SUPPLIED PASSAGE:
--- BEGIN ---

Nutritional Habits and The Ripple Effect Second Blog Post By Luke Anthony Hobson (Ed.D. ABD)

Welcome back to another edition of Luke attempting to blog! First thing is first, all I have to say is “wow!” I did not imagine that anyone would read a blog written by a guy who was sleep deprived and over caffeinated because his cat decided to have a meowing contest with herself at 2, 3, 4, AND 5 AM. However, 700 people viewed the page with my ranting on how society leaves out behavior change when it comes to fitness and its driving me up a wall. I was blown away from messages of support and how that first post has already changed the way others think entirely when it comes to their health. If you haven’t checked it out yet, you can find it here:

So thank you for reading my ramblings and for supporting me in this new journey. Now its time for me to sip on some coffee, crank up my Taylor Swift cover songs, and bust out some more words to really make you think about your health and how to lose weight effectively.

Common Sense

You might be wondering what inspired me to start writing down my techniques when it comes to losing weight. Well, I’ll tell you. What inspired me to become the latest keyboard warrior on the topic of fat loss are the stories I hear from people who I see on a daily basis. I work for a wonderful organization filled with incredibly intelligent and talented people, yet I hear stories constantly on the struggles to lose weight. My friends and colleagues (and just people in general) are enamored with so much information today that you don’t know what to believe. The craziest part about it all? People know what to do to lose weight because its common sense. You do not need your Ph.D. to understand how to drop the pounds. Don’t believe me? Let me prove it to you right now:

Drinking Coke everyday will make you gain weight. You should be drinking water instead if you want to lose body fat.

--- END ---

DATASET SECTION:
--- BEGIN ---

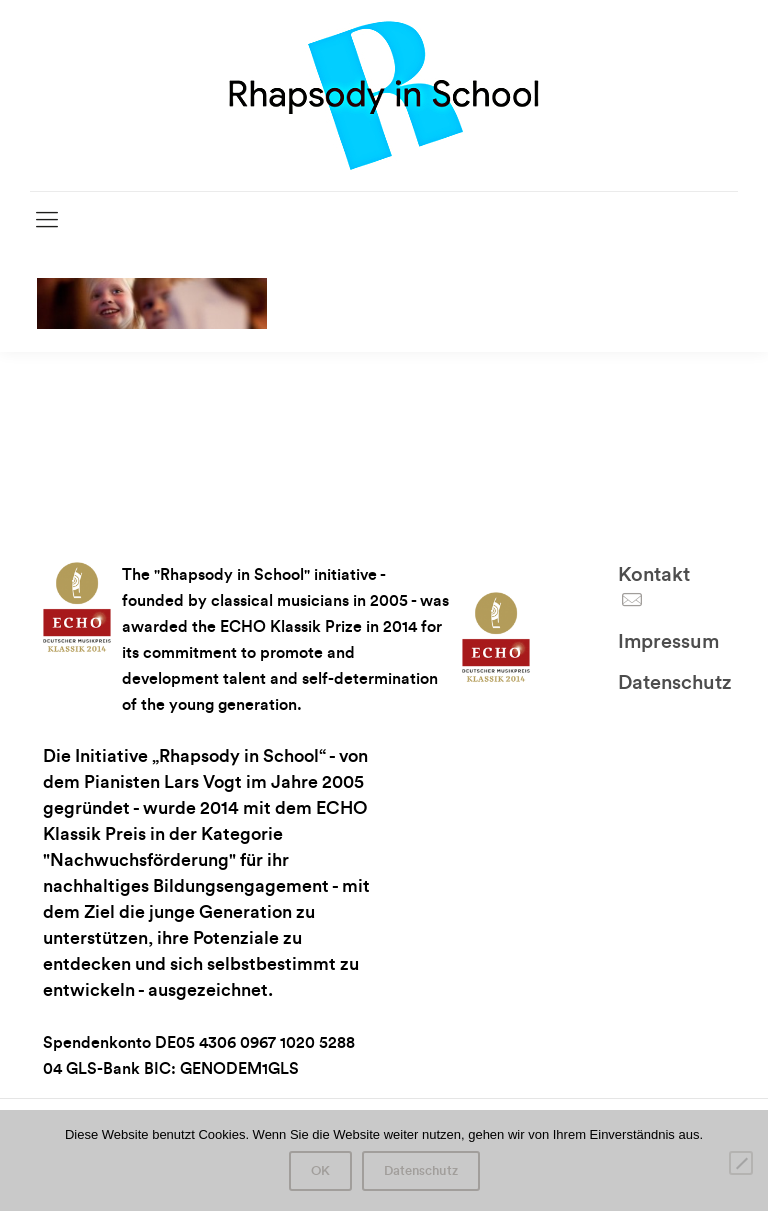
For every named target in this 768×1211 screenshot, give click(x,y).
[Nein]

--- END ---

SHORT PROBLEM 1: Name every hour at which, according to the nutritional habits blog post, the author's cat held its meowing contest.
SHORT PROBLEM 2: According to the nutritional habits blog post, how many people viewed the author's first post?
SHORT PROBLEM 3: Carry on writing the nutritional habits blog post from the point where it stops.

RIGHT ANSWER 1: 2 AM, 3 AM, 4 AM, and 5 AM

RIGHT ANSWER 2: 700 people viewed it.

RIGHT ANSWER 3:
I’ll just assume that everyone read that and was like, “Well, no shit.” Everyone (presumably) knows that Coke is a sugary carbonated calorie bomb while water has zero calories. Hell, even Coca-Cola knows that (what up Coke Zero). So it’s not uncommon to find this advice from fitness gurus, online fitness page creators, diet book authors, and more. So with this common sense advice in hand, people every now and again will rush out to buy fancy water bottles with a goal of finally replacing their signature caloric filled drink of choice with water. What happens 99% of the time? Most quit after a few days or weeks and they go back to buying their pick-me-up kind of sugar drink in the morning. Maybe... just maybe... quitting something cold turkey is not the way to go.

Going Cold Turkey

Fitness experts across the board always recommend that people who start trying to eat healthy go cold turkey when it comes to throwing out the junk food. There are some people in the fitness industry that I deeply, deeply respect and I still can’t agree with this logic of going cold turkey. I’ve seen far too many people fail at a task by choosing this method.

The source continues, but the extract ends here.